Something about the good old days

Something about the good old days


It’s nearly impossible to ignore or shed the old traditions and memories that have been so much a part of the fabric of our lives.

It is not time itself that we notice is passing, but the things that erase the influences, our memories of childhood moments, red letter days, the darkest nights; all washed away as if by water, all out of sight by the tides of life.

In the years between the 50’s and the 90’s my world was a closely woven world of vibrant community life, intertwined by ties of blood, and sustained by threads of friendships. We lived as individuals, but part of the fabric of the district.

Awesome things were being discovered, invented and established.

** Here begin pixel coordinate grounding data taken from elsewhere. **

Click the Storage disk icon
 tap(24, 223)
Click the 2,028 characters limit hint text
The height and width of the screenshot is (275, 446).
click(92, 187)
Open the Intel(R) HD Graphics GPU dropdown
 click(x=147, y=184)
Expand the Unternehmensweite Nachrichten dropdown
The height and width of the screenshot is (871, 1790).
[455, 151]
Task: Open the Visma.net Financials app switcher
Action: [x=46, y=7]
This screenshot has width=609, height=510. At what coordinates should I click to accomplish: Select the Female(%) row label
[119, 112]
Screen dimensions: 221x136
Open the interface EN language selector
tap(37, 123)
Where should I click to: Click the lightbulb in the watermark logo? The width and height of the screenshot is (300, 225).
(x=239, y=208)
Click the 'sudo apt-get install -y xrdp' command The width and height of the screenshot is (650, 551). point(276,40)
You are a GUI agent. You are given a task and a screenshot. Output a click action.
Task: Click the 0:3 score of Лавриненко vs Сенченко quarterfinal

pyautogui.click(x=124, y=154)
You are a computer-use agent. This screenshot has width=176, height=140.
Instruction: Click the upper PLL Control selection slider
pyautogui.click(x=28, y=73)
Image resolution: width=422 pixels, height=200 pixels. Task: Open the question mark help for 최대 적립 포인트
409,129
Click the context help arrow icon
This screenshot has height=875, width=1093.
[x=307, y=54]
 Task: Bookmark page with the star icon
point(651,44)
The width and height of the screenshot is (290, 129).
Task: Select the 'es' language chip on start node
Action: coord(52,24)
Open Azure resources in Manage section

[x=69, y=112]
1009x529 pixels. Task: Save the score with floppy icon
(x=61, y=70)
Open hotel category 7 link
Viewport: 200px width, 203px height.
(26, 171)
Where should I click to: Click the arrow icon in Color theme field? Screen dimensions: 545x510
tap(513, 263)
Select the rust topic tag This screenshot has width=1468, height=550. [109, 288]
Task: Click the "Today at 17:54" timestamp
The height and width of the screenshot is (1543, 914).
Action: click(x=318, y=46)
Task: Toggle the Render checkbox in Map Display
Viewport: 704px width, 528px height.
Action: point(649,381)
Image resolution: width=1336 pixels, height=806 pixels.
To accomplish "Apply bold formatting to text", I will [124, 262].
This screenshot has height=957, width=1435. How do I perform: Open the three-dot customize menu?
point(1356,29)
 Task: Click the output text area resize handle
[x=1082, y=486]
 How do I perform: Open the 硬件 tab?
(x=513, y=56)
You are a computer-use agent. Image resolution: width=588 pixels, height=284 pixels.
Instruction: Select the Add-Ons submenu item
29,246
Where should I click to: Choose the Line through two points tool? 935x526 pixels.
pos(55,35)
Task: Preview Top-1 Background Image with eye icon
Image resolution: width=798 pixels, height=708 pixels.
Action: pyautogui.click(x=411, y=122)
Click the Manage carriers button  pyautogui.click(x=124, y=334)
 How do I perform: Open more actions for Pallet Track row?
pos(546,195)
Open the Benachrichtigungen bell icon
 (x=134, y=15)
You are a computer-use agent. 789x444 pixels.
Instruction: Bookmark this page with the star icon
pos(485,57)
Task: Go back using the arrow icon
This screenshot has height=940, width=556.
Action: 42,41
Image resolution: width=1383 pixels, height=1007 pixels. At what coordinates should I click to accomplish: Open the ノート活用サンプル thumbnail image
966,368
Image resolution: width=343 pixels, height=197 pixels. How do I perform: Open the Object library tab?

The world moved from a time of limits, of austerity, into one that promised endless re-invention.

We could change homes more easily, choose where we lived and the types of clothes we wore. We could fly across the world, and investigate new planets. We even began to crack our genetic codes. But, no matter what science sought, our challenge remained the same (and still does), to know what is it to be human; to embrace our strengths, our weaknesses and dreams.

Thoughts of the past seem to come more readily now, and I find myself wondering about life.

Like what is the guy who first invented automatic washing machine doing now, and when did Waldorf salads go out of fashion? Would we still be using gas lamps if electricity hadn’t been developed as a source of power?

There are many such things that I question, some weird, some illogical, all taking life in my thinking.

If a baby is swimming around in liquid for nine months, how come as soon as they are born into the world they would drown if they were put in water?

If sour cream is cream that has gone sour, why does it have an expiration date?

Remember when focaccia was a big thing? Then Turkish bread came along, and now sourdough. RIP, uncool bread.

Remember when people used floppy disks, or even USBs? #Dropbox!

Memories, epigrams and homilies come tripping easily off our tongues, but how can we understand our present or glimpse our future if we cannot understand our past? How can we know who we are if we don’t know who we were?

Easter always is my time of reckoning. It’s my time to remember that my past is dead and gone. A moment to reclaim my promise in God all over again.

We were therefore buried with him through baptism into death in order that, just as Christ was raised from the dead through the glory of the Father, we too may live a new life.

Romans 6:4

Sometimes, the wandering back into the past makes me think how my life would have turned out had I done things differently. What if I had chosen a different career? What if I had chosen not to travel to the other side of the world? Or not married the father of my children? Or moved back to UK?

My world too easily becomes focused on ‘what ifs’ instead of what is.

Sometimes these thoughts even turn to the sins I have committed. I start dwelling on them and become consumed by guilt. I begin repeatedly asking God for forgiveness. I forget that God has already forgiven me and that I can move forward unburdened by past my sins.

Ephesians 4:22-24 says, “Put off your old self, which is being corrupted by its deceitful desires; to be made new in the attitude of your minds; and … put on the new self, created to be like God in true righteousness and holiness” (NIV).

The old days are gone and will never return.

I can no longer grab hold of them. It is time to continue moving forward with confidence and assurance in Christ Jesus, for there is a prize to be won only by looking forward to Jesus, who is the author and finisher of our faith, and not looking back.

Now is the time to focus on the future and where Christ is trying to take me.

There is a great work that God wants to work in and through all of us, but we must be a willing vessel.

The enemy of our minds wants to continue to hold us hostage to our past, but God, our Father, is trying to lead us forward into His future.

Being in Christ sets me apart from any other faith.

My faith is what makes Christianity so different and so distinctive. It is not just the teachings of Jesus Christ or the life of Jesus Christ or even the death of Jesus Christ.

What makes Christianity so different is (if you think about it) a simple moment in time – maybe even less than a moment. Maybe even a period that can’t even be measured, because what happened in that infinitesimally small period was something that had never happened before and has never happened since – a resurrection from the dead. I know in the bible several people were raised from the dead, but they were raised in the same body that died to begin with and eventually they died all over again.

When Jesus Christ was raised from the dead, he was raised in an incorruptible, immortal, eternal, heavenly body that can never again die.

Easter is the time for newness of life. Birth of today and the anticipation of tomorrow.

I lay my life, my past, my future at the foot of the cross, raising my face, seeking the beauty of salvation through Grace.

He will never be in the past but always my future.